Não raro os policiais militares e civis, no mister de seus ofícios, se colocam à serviço do senhor
Jesus; em dois tempos aparecem de forma célere, e o sacerdote/sacerdotisa, pego em flagrante delito
por estar “cometendo crime ambiental” vai parar na delegacia de polícia acusado/a de perturbação da
ordem e/ou crime contra o meio ambiente.

Se um Terreiro ousar fazer suas cerimonias com cantos acompanhados de tambores, e passar das 22
horas, e em muitos casos até em horários onde é permitido o som mais alto, imediatamente ele é
apedrejado, denunciado; surgem movimentos de protestos e indignação religiosa na frente do
Terreiro, a força policial como de praxe, é célere em aparecer aos berros mandando “parar tudo, em
nome da Lei, da família, da Pátria, de Deus, da moral e dos bons costumes, pois se está perturbando
o sossego público”.

Não raro, a poucos metros dessas casas de Axé interditadas pela polícia e órgãos ambientais,
templos, igrejas e células neopentecostais varam a noite com suas sessões de desencapetamento, com
direito ao uso de caixas de som potentes, no mais alto volume e usando instrumentos de percussão,
bem ao estilo saravá nossa Umbanda.

Tudo isso acontece debaixo do olhar “laico” do Estado.

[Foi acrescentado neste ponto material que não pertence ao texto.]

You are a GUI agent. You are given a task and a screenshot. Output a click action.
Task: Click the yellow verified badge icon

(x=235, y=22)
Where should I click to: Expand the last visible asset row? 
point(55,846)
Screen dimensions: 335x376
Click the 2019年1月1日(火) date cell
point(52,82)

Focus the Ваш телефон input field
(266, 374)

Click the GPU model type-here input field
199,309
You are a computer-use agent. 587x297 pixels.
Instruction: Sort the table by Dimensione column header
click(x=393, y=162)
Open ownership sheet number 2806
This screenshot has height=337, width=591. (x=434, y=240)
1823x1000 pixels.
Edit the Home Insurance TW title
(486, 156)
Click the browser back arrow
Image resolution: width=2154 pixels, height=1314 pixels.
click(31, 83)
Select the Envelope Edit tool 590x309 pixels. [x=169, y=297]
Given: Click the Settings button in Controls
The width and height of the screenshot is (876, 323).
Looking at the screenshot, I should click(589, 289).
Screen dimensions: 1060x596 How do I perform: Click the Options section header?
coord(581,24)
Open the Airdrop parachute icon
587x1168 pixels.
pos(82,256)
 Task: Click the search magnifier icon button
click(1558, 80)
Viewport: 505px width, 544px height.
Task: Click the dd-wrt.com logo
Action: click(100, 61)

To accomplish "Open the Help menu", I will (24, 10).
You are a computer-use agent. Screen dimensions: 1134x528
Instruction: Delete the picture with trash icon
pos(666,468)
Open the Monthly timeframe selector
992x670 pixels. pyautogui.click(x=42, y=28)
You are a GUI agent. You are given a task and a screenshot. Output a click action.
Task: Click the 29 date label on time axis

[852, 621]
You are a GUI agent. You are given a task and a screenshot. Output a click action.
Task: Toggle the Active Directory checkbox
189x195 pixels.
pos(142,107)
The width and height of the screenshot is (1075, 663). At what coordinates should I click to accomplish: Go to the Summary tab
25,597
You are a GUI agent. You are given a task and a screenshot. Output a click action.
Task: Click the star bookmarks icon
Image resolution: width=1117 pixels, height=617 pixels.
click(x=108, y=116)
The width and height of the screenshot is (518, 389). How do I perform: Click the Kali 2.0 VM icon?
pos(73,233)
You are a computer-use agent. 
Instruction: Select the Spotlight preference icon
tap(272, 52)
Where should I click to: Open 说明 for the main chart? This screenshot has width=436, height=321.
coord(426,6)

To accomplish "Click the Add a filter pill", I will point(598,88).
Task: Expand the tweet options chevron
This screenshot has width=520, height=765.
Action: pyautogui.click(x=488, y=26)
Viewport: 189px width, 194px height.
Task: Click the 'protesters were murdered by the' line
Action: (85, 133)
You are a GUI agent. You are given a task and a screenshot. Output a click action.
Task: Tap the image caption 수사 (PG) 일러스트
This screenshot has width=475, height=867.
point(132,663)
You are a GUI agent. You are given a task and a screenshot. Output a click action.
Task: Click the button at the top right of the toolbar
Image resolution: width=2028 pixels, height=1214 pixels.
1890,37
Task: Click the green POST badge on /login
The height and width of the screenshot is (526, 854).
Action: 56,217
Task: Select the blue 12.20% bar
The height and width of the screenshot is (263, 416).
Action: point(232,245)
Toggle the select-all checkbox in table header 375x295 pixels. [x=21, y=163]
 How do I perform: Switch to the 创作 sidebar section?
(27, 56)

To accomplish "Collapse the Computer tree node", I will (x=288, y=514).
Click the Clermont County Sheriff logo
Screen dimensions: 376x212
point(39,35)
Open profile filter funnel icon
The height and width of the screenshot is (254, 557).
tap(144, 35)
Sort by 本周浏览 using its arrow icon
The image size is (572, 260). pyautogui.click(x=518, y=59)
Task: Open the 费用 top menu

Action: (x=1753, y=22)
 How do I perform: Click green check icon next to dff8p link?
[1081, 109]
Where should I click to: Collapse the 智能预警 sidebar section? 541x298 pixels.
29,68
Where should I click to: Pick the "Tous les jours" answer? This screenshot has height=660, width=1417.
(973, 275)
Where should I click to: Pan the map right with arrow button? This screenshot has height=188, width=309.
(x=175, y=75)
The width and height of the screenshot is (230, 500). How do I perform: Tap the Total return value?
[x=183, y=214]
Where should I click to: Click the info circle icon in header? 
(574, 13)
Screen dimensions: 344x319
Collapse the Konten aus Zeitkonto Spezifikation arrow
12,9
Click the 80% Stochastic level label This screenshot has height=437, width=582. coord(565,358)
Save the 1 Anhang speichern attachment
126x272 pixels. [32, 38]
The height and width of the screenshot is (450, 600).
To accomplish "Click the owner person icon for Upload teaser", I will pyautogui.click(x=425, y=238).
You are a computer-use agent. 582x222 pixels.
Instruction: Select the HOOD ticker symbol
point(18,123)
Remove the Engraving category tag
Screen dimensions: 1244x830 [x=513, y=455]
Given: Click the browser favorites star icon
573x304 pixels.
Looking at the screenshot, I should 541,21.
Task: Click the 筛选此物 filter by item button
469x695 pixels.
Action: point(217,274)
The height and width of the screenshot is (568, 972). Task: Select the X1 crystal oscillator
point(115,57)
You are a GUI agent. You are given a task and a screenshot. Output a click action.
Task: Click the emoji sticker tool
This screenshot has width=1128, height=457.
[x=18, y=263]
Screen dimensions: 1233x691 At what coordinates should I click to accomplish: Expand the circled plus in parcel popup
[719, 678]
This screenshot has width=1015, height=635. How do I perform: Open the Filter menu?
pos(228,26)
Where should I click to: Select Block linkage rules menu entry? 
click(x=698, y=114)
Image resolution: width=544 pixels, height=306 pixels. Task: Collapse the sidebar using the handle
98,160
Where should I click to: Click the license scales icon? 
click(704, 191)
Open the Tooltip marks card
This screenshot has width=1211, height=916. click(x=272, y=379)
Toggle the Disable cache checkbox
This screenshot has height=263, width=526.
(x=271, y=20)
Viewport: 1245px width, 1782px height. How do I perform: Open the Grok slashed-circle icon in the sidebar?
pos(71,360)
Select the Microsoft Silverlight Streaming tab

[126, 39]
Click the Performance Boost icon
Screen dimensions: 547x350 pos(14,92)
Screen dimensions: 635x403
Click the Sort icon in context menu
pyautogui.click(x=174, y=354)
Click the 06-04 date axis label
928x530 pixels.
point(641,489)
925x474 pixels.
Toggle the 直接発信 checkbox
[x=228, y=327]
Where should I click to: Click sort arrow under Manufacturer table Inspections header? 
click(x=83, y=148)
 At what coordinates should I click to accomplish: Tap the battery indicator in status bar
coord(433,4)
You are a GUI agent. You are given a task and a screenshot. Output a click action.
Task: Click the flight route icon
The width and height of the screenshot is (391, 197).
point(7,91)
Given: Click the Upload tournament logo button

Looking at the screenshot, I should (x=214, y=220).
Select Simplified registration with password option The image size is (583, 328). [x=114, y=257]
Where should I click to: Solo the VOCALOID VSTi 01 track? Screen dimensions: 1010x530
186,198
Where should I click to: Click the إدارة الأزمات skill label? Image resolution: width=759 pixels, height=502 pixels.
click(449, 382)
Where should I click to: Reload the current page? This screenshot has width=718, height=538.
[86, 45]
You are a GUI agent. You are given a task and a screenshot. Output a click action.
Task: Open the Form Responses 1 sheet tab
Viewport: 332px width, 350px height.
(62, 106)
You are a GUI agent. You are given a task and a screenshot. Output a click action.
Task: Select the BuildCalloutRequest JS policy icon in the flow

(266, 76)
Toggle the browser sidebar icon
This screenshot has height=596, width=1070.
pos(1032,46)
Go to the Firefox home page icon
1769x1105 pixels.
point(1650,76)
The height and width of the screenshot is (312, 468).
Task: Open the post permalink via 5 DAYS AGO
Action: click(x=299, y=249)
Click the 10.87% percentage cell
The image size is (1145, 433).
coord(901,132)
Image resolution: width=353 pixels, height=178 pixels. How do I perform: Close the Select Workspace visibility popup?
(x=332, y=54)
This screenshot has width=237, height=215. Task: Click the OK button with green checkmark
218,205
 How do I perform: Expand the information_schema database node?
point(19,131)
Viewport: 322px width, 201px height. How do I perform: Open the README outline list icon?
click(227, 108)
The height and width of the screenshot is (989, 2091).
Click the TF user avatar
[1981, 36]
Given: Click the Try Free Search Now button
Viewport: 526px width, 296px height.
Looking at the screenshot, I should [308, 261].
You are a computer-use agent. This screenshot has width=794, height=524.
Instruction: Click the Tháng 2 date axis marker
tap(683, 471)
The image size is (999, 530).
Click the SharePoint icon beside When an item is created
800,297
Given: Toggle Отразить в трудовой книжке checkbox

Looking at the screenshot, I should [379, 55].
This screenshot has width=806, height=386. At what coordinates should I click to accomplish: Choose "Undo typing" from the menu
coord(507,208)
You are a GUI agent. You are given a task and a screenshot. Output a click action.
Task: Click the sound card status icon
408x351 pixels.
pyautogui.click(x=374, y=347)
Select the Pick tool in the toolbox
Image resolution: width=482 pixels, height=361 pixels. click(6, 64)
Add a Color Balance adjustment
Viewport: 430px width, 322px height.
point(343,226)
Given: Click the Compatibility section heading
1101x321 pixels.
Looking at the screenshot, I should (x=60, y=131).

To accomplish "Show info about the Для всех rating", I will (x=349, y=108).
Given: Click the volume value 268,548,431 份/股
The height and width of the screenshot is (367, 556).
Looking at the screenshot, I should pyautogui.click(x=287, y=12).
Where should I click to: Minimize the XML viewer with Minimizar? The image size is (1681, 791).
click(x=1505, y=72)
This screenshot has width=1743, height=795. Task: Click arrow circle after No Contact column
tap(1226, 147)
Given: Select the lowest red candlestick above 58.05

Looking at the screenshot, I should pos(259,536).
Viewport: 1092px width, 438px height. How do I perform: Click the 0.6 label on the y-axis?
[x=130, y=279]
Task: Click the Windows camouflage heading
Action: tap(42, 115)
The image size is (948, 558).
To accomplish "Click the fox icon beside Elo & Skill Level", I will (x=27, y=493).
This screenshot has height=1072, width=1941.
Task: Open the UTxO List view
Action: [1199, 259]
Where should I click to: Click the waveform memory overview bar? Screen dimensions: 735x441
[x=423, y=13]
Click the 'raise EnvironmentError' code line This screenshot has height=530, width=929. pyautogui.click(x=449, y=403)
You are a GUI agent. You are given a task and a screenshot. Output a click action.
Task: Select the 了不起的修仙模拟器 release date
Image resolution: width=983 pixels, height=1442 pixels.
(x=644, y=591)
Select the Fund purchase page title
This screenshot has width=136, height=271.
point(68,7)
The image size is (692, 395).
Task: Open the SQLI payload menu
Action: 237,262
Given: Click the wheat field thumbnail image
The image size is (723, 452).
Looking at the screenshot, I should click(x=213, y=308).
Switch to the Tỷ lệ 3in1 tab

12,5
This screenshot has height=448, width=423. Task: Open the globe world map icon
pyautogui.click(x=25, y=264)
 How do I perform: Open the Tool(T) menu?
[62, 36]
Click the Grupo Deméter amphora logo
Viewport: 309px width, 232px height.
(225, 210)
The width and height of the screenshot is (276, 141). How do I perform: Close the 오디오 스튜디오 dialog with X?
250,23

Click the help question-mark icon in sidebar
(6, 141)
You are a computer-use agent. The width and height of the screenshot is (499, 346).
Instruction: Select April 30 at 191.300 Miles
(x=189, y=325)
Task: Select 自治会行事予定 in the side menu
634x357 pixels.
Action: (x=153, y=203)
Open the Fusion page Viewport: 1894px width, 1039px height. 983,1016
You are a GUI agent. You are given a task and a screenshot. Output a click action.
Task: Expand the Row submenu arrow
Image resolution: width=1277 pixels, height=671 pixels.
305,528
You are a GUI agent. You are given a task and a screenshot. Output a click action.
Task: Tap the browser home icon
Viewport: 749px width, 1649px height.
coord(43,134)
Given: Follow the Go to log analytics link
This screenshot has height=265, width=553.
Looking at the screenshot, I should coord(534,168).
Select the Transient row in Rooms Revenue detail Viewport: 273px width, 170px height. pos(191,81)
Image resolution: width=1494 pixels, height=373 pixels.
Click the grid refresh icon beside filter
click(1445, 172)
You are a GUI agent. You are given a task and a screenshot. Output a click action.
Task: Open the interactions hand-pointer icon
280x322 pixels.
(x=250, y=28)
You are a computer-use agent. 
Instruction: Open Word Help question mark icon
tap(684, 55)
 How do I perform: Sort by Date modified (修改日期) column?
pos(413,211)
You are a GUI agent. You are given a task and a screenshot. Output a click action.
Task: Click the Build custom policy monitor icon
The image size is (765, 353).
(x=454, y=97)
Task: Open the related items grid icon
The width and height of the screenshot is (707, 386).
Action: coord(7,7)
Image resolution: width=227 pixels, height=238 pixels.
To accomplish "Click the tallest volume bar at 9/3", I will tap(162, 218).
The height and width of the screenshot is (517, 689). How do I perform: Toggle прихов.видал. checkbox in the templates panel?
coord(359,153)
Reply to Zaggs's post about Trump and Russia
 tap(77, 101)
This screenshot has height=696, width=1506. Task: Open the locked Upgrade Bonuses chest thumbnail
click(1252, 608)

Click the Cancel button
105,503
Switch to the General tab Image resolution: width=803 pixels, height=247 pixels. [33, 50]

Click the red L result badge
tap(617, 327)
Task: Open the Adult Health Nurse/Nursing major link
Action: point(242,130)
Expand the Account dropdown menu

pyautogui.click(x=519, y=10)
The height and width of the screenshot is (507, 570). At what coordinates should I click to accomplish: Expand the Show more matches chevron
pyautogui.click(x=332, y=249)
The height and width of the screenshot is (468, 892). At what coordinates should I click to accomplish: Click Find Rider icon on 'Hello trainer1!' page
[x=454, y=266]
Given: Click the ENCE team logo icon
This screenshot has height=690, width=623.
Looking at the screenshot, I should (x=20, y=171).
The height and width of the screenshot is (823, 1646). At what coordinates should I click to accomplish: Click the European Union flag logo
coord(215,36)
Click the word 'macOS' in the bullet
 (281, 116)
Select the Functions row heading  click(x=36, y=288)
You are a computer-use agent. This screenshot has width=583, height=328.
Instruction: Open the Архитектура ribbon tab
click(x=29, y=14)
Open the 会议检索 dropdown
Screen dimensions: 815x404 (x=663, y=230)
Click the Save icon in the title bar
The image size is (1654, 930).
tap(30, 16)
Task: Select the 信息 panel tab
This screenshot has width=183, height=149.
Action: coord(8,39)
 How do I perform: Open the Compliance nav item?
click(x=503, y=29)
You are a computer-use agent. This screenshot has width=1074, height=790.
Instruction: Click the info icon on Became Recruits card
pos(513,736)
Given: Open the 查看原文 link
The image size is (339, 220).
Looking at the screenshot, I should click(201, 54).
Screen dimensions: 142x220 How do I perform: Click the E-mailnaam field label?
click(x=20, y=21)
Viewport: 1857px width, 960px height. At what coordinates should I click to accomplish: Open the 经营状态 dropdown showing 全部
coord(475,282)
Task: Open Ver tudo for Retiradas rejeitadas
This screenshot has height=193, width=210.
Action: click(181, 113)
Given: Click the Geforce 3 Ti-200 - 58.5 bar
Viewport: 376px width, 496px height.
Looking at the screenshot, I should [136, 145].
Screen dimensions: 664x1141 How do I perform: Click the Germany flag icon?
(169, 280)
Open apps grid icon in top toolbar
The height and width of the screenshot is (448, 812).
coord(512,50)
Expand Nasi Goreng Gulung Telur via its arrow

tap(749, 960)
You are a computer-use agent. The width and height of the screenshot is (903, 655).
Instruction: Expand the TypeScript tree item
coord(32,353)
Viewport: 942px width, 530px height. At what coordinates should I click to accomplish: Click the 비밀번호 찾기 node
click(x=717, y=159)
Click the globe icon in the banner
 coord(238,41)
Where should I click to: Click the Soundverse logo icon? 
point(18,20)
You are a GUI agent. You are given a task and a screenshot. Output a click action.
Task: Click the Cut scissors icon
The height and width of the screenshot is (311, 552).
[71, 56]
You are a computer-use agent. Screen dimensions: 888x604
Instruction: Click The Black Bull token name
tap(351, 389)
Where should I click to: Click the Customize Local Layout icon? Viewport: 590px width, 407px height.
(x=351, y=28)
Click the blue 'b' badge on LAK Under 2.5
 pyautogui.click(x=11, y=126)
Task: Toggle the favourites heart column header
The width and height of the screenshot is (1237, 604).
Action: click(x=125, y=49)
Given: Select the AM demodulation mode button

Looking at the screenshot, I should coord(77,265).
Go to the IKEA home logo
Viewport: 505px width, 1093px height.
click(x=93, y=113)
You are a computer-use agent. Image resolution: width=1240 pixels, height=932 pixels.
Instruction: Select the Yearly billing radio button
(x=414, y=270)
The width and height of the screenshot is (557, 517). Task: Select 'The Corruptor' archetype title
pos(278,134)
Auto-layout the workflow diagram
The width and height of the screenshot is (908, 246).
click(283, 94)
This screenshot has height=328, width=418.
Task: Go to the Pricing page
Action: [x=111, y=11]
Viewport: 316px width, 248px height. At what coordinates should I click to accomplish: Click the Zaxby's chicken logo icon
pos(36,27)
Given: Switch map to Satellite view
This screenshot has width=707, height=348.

Boa parte dos dirigentes de Casas de Axé não mais registra boletins de ocorrência, por considerar
“total perda de tempo, pois as autoridades não fazem nada”.

“Polícia, para que? Não faz nada!”

Finda que nesse clima de descrédito e desesperança, não é raro haver manifestações patéticas do tipo:
“se a Justiça não chega até nós, é hora da gente se armar também” (SIC).

Na verdade, se nosso povo vier a se armar, e reagir de forma violenta as agressões sofridas, motivos
não faltam.
Em 2014 Pai Rafael de Oxossi foi assassinado, com uma facada no pescoço, por um jovem
evangélico neopentecostal, que invadiu o Terreiro onde a vítima se encontrava, localizado no Bairro
Cidade Nova em Manaus.

Antes de ser morto, por uma hora, Pai Rafael ligou oito vezes para o Disk 190 da Polícia Militar do
Amazonas, pedindo e implorando por socorro, a polícia só veio depois que ele foi assassinado e o
seu assassino já havia fugido.

O descaso da Polícia Civil do Amazonas para com o assassinato foi tamanho, que sequer a arma do
crime foi levada pela polícia de homicídios, o objeto usado para assassinar a vítima, só foi entregue
meses depois para o Secretário Estadual de Segurança Pública do Amazonas, em uma audiência
pública solicitada, insistentemente, pela Articulação Amazônica dos Povos e Comunidades
Tradicionais de Terreiro de Matriz Africana – ARATRAMA, que exigiu a aplicação da letra fria da
Lei.

Poucos dias depois, em Março de 2015, Pai Josiano de Oyá, foi esfaqueado por um outro jovem
evangélico neopentecostal, em uma rua próxima do Terreiro onde foi assassinado Pai Rafael.

Uma outra evidência do descaso do Estado, foi o de se contabilizar em um espaço de 10 anos, 15


assassinatos de pessoas de Terreiro de Manaus, fato que resultou na intervenção do 5º Ofício do
Ministério Público Federal no Amazonas – PRF AM.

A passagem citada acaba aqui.